» EXERCISE DETAILS
Look through the entries below and return all lines including the word "computer".

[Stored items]
◆ ◆ ◆
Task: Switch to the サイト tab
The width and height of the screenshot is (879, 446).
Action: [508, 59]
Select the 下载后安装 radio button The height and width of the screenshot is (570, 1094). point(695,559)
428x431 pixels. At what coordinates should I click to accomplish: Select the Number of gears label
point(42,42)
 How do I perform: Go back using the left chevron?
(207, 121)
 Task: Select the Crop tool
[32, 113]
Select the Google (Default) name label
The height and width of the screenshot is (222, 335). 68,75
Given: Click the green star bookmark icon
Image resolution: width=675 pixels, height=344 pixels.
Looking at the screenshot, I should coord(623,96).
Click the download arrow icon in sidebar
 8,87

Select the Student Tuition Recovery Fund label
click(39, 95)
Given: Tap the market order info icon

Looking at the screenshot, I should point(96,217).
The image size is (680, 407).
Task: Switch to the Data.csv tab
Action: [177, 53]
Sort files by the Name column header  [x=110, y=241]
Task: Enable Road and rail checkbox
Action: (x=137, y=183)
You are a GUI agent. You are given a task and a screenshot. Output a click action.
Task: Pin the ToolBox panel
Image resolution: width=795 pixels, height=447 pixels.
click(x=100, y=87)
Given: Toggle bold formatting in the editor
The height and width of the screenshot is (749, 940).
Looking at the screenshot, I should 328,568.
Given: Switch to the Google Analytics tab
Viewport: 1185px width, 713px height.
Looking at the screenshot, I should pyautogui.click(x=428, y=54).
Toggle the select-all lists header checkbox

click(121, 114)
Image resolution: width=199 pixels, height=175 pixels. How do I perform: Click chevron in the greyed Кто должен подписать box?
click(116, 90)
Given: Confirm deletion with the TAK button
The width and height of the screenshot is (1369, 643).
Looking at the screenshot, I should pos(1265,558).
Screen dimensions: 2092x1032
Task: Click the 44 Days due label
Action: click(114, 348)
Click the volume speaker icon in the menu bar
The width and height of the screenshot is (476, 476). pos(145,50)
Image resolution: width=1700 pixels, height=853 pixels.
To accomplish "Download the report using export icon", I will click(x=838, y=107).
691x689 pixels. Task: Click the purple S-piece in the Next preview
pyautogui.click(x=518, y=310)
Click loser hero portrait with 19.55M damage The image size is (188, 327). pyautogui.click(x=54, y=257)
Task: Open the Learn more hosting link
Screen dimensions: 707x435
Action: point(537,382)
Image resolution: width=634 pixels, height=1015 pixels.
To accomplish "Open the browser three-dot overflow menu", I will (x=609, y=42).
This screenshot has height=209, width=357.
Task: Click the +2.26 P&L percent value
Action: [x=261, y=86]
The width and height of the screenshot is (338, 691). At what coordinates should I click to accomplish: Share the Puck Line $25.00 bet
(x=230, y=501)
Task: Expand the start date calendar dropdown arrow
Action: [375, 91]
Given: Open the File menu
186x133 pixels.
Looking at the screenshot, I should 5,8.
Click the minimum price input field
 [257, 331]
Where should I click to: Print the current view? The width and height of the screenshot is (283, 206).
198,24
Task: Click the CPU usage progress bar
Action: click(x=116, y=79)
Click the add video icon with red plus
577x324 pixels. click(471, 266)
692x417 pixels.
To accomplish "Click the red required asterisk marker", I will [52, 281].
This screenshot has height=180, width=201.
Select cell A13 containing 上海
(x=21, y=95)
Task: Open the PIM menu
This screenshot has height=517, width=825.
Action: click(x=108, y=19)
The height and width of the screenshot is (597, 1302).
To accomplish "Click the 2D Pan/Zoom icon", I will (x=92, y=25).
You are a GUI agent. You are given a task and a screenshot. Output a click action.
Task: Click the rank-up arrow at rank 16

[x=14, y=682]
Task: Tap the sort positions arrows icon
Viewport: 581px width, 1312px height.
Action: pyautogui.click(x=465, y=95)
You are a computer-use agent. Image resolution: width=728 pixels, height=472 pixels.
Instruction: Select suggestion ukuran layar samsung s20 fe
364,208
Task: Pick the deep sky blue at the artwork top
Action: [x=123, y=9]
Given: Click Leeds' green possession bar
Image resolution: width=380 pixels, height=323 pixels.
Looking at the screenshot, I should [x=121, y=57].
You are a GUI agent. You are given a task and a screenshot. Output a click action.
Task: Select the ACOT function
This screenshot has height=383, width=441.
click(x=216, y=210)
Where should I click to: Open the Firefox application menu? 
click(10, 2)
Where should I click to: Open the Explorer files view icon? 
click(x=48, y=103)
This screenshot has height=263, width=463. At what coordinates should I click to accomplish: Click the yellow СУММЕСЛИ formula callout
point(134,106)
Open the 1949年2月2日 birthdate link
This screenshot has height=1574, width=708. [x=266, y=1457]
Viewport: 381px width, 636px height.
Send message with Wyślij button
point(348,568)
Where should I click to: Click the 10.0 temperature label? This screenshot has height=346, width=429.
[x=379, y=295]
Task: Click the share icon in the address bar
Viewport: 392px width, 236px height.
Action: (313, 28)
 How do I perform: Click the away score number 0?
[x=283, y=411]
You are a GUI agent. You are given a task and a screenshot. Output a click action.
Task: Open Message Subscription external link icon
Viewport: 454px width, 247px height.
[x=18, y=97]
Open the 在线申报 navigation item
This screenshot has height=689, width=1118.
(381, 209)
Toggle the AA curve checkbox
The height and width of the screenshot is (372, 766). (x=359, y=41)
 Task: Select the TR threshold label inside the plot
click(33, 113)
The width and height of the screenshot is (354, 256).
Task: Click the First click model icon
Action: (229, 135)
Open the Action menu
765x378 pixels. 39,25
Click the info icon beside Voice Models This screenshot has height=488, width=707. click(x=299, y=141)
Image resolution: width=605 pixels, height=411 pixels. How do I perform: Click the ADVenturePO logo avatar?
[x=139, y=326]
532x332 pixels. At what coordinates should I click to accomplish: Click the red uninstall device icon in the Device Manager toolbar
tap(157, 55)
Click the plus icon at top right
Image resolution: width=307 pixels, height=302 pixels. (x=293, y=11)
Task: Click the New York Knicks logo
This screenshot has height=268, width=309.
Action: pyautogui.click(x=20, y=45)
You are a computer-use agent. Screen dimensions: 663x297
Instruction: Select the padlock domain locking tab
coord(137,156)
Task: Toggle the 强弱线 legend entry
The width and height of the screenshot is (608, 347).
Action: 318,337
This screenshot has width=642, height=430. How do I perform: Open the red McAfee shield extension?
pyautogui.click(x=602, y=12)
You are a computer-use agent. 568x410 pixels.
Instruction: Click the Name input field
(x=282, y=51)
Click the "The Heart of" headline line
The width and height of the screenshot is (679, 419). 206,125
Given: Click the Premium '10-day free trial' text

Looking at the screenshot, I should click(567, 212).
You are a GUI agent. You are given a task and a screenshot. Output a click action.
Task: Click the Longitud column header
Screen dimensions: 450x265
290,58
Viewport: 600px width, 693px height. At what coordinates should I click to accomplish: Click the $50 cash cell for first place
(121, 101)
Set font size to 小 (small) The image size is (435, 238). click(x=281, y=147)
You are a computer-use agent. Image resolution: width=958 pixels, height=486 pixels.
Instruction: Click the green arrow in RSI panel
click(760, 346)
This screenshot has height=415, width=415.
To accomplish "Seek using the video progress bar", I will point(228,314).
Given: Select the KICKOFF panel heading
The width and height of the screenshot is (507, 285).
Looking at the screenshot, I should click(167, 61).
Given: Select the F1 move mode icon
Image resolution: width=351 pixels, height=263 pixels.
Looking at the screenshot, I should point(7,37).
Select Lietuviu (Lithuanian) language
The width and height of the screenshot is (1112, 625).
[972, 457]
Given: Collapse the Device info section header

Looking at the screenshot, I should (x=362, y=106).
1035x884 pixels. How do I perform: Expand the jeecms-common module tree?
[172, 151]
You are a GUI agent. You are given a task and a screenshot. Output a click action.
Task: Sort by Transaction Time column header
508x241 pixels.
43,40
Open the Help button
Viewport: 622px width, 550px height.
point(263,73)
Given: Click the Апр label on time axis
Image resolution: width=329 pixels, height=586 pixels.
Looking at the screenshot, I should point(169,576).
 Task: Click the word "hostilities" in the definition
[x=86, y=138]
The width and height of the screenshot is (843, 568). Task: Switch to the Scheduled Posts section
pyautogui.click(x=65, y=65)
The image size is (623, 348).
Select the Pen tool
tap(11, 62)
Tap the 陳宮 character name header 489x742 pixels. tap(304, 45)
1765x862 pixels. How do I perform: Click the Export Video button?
◆ ◆ ◆
» RESPONSE
You are a computer-use agent. Image resolution: width=728 pixels, height=472 pixels.
You are a computer-use agent. Screen dimensions: 663x297
You are a computer-use agent. 568x410 pixels.
You are a computer-use agent. Image resolution: width=958 pixels, height=486 pixels.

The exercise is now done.